» **EXERCISE GOAL**
Please write out exactly the line containing "Task: Toggle 'Скрывать" below and every line after it, through the last one, but leave out any pictures.

Collected data entries
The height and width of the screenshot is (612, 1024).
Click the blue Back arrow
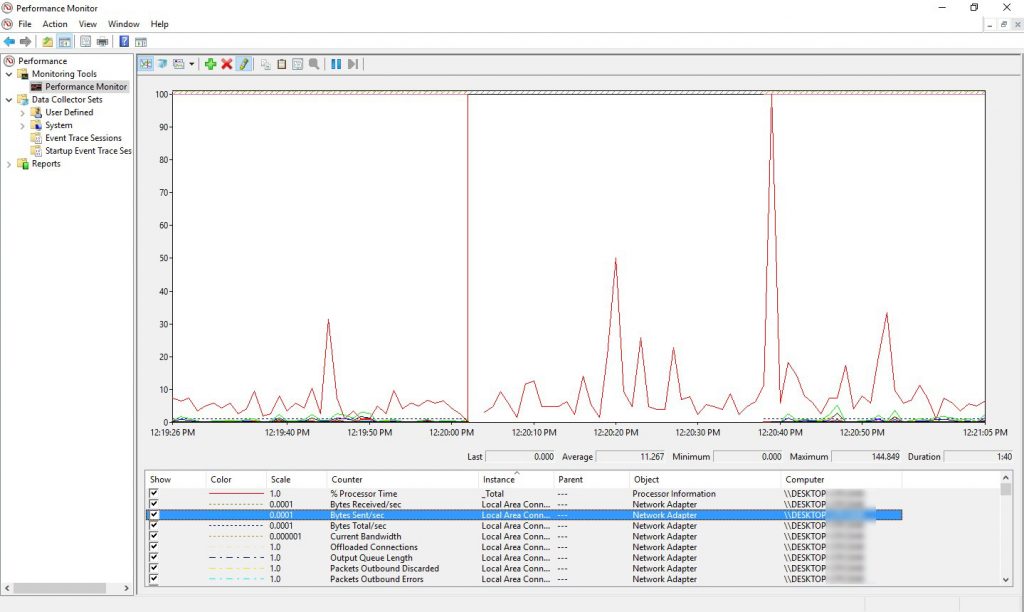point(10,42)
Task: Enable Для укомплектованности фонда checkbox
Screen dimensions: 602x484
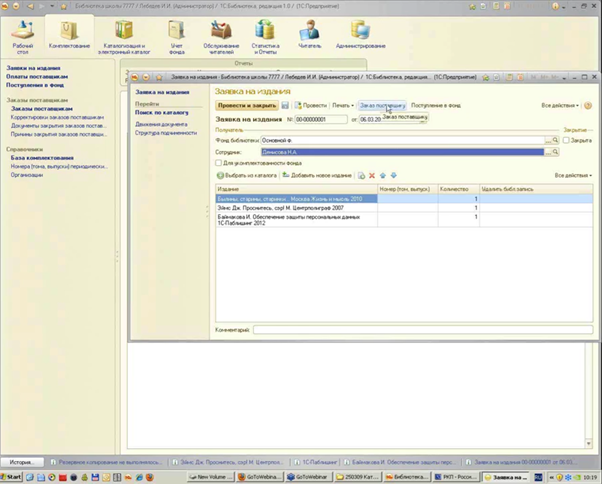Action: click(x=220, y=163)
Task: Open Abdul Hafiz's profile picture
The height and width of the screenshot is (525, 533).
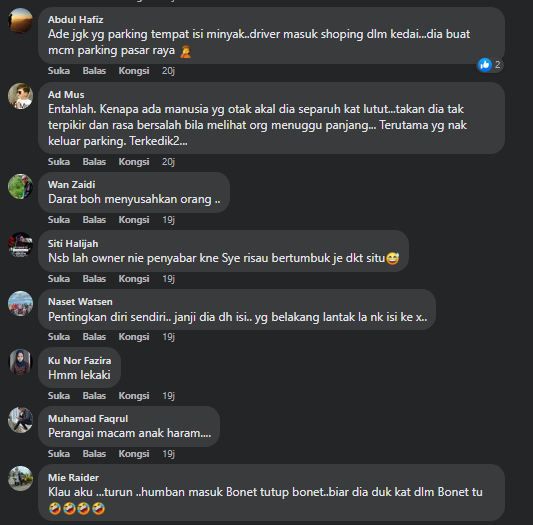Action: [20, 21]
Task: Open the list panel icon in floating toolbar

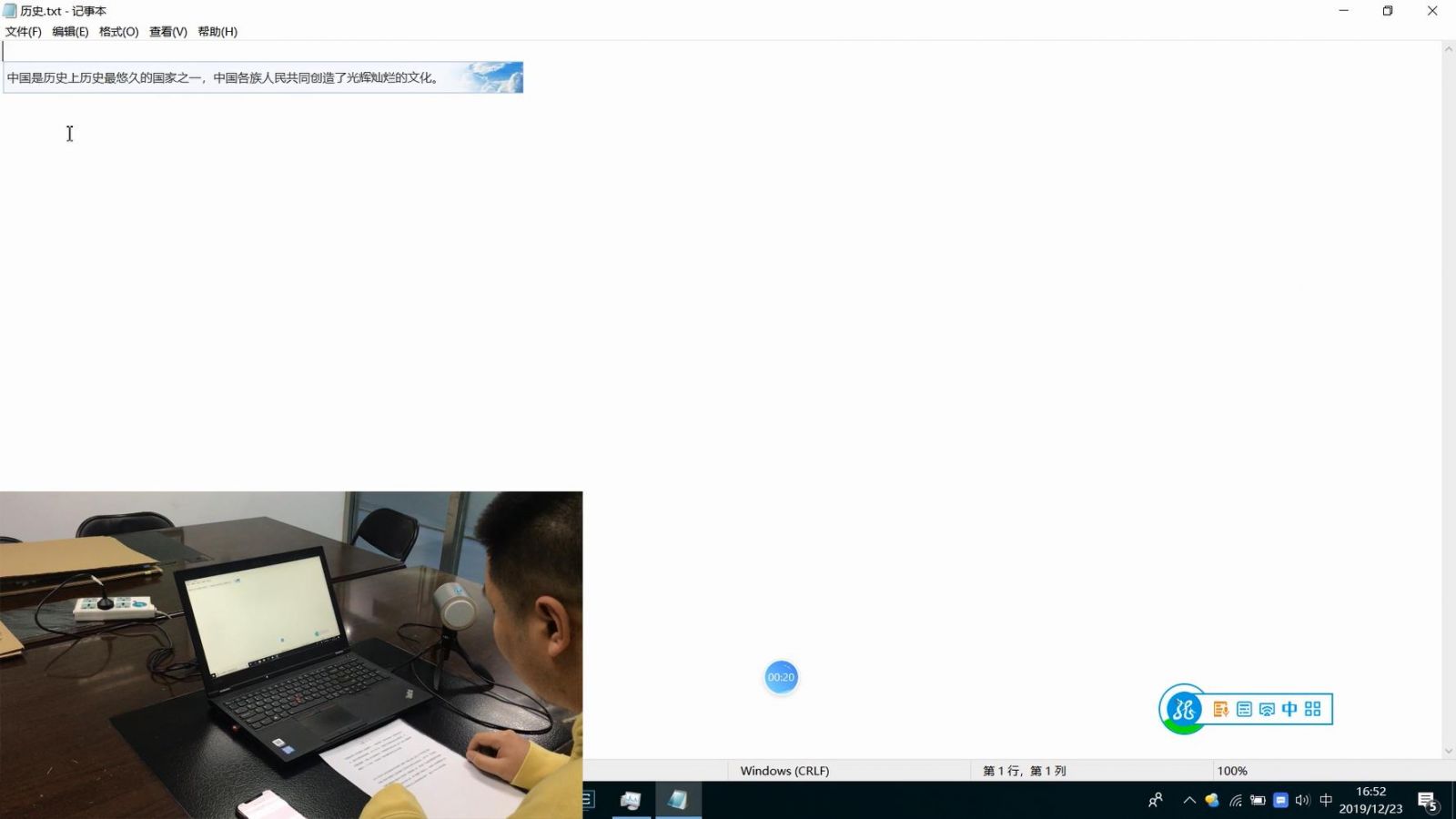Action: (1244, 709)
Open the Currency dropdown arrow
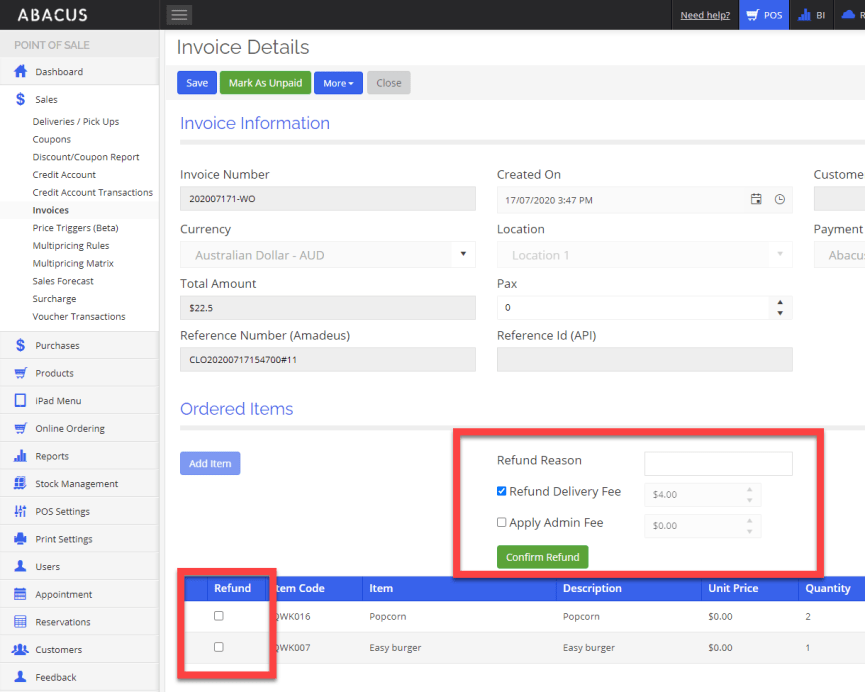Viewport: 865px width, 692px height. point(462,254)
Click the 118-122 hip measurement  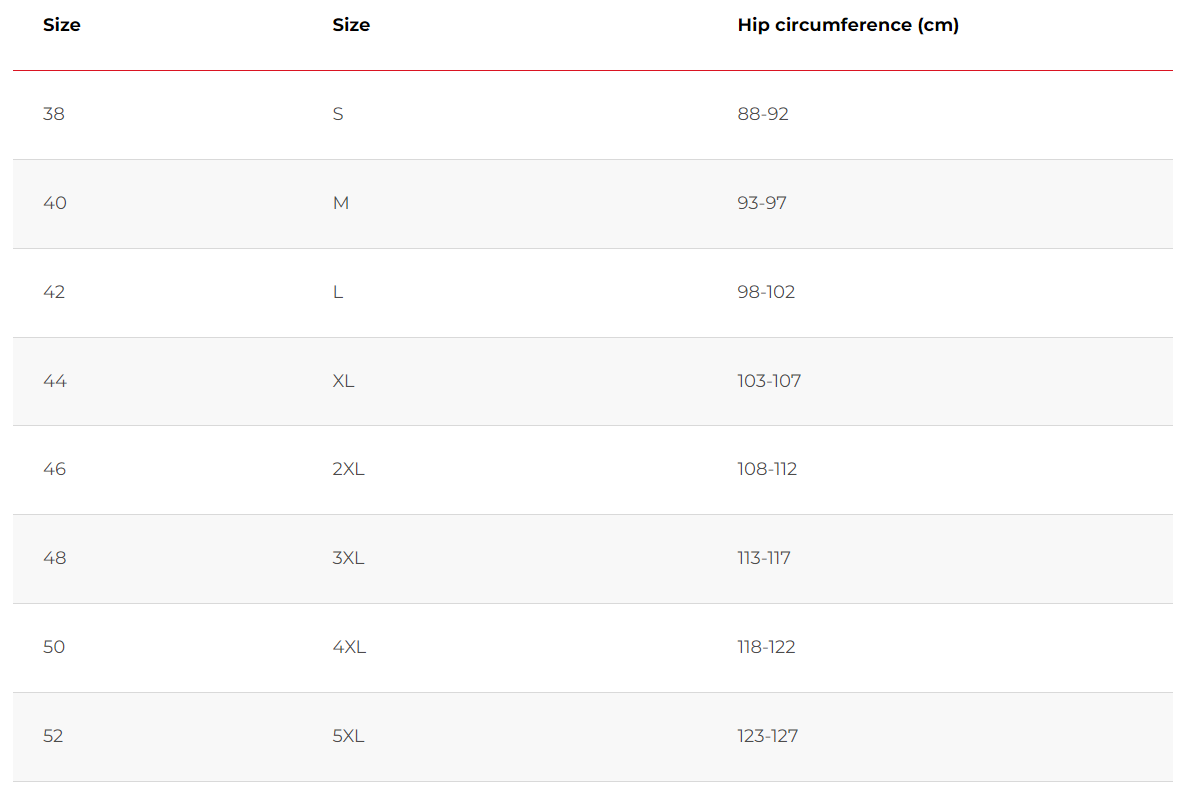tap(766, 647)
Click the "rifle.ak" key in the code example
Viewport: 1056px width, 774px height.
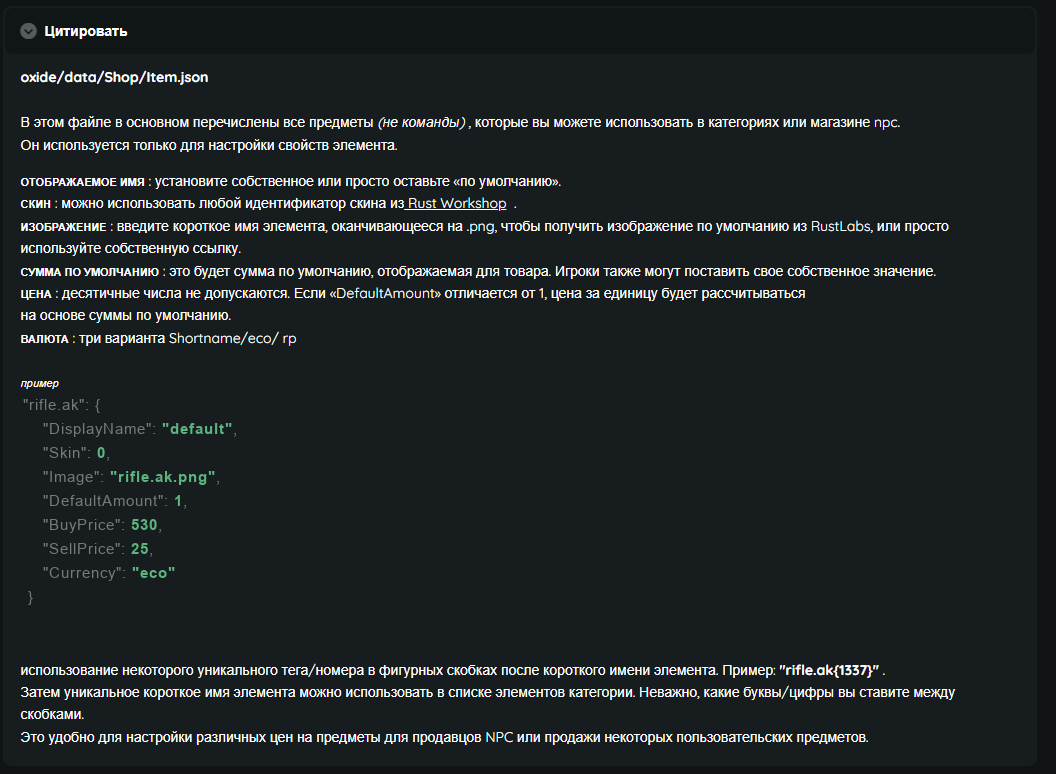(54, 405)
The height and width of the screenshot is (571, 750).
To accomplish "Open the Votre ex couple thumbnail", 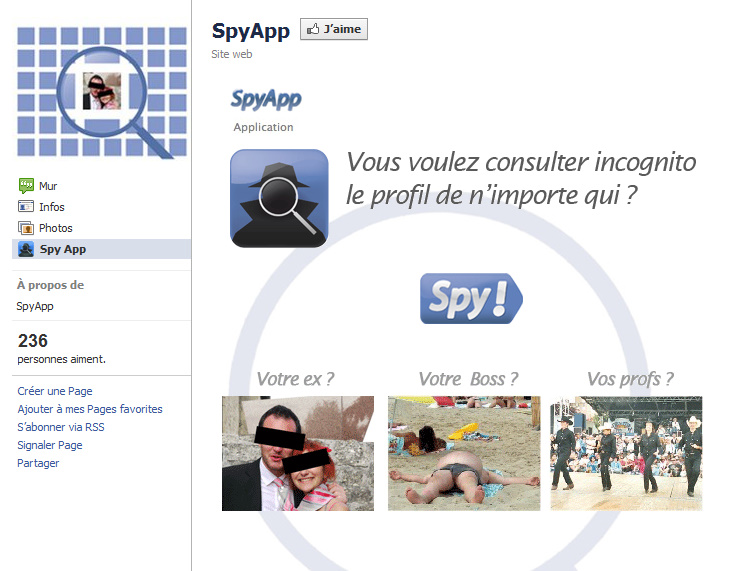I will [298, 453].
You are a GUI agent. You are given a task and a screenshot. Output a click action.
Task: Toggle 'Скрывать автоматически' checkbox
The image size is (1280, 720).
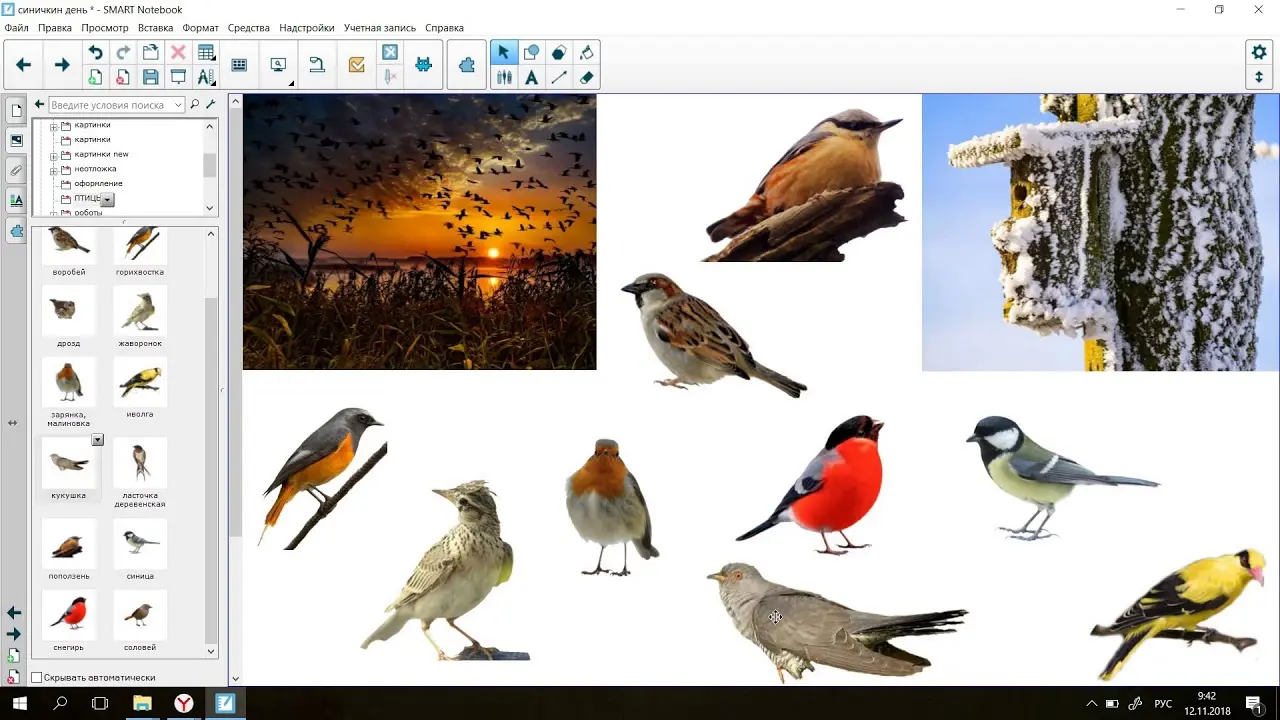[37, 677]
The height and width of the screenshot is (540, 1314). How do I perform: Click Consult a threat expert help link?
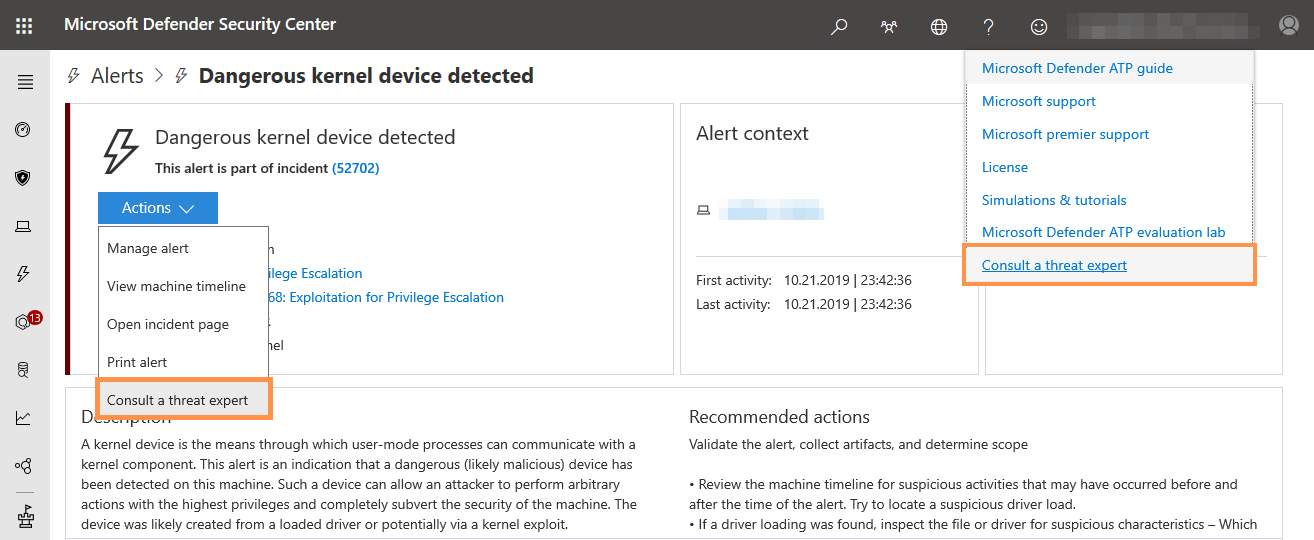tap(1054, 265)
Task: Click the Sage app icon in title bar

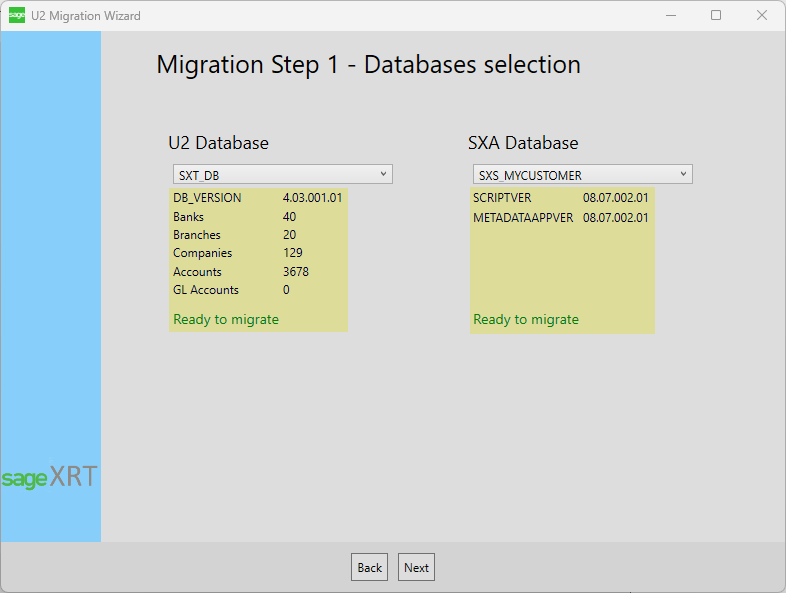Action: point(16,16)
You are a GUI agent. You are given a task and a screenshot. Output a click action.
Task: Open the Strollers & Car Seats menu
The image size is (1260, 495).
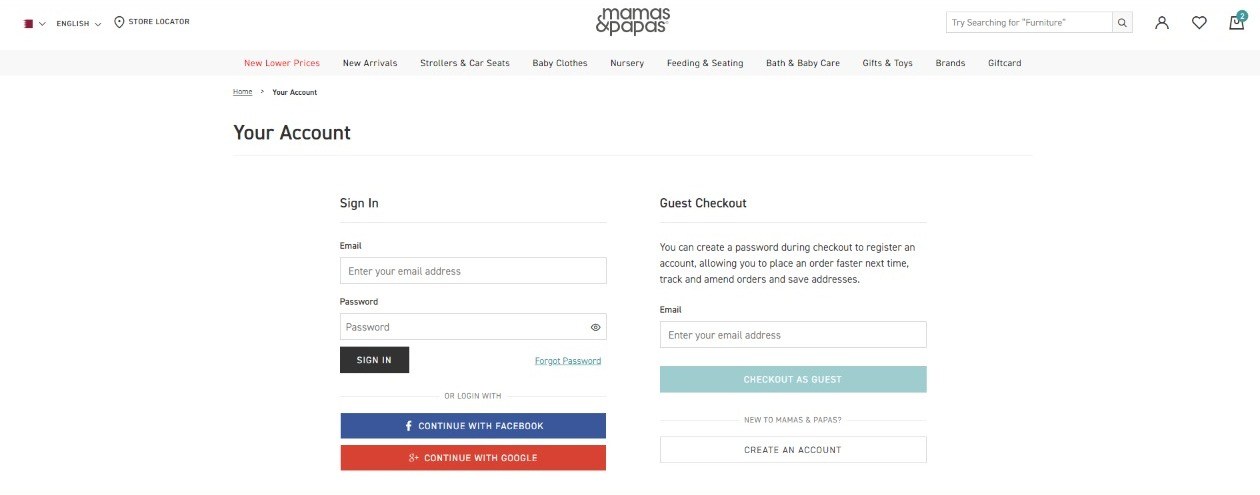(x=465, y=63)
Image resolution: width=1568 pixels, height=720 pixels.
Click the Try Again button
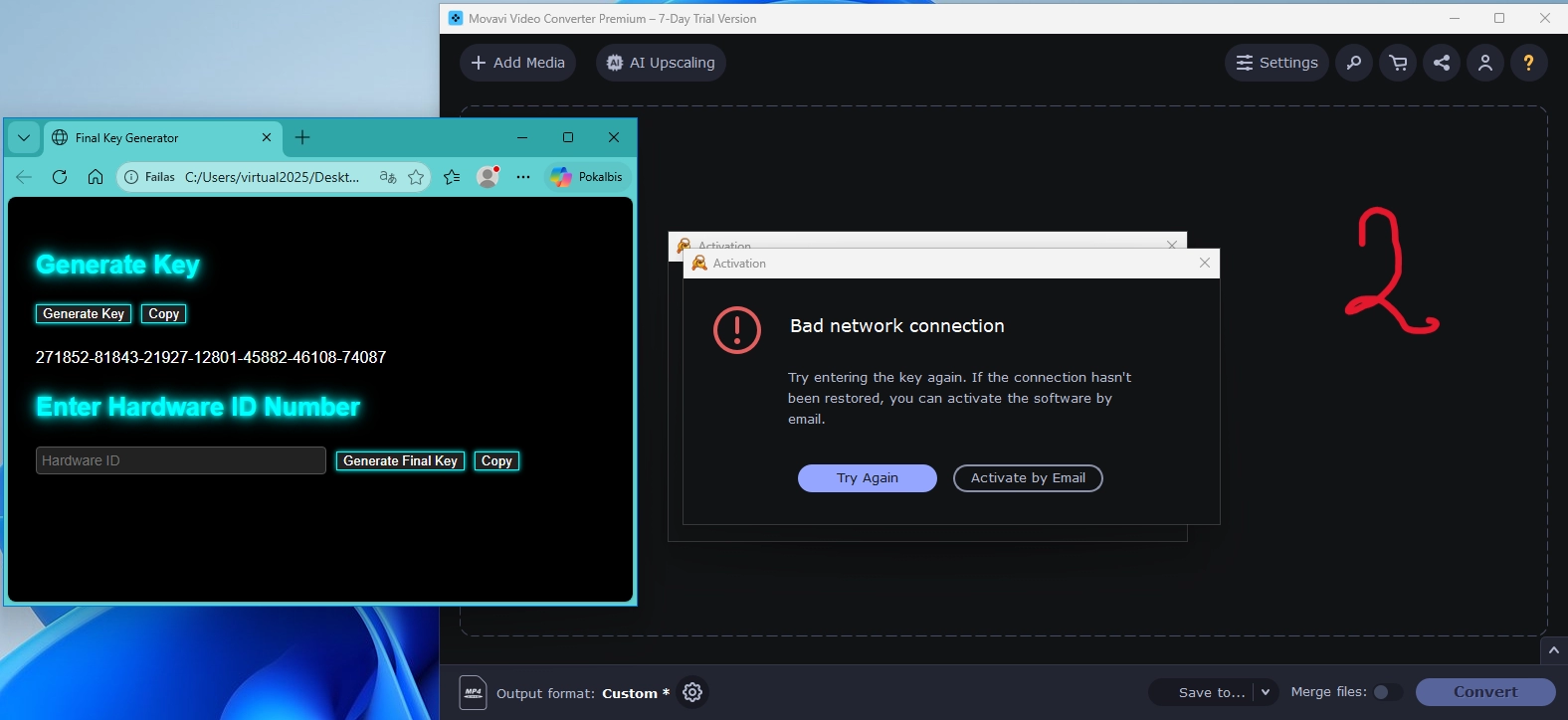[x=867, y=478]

» **ANSWER AREA**
Task: Toggle 'Скрывать автоматически' checkbox
The image size is (1280, 720).
[37, 677]
The height and width of the screenshot is (540, 1314). How do I perform: Click Consult a threat expert help link?
tap(1054, 265)
Task: Click the Sage app icon in title bar

Action: point(16,16)
You are a GUI agent. You are given a task and a screenshot. Output a click action.
Task: Open the Strollers & Car Seats menu
The image size is (1260, 495).
(x=465, y=63)
Image resolution: width=1568 pixels, height=720 pixels.
Click the Try Again button
[x=867, y=478]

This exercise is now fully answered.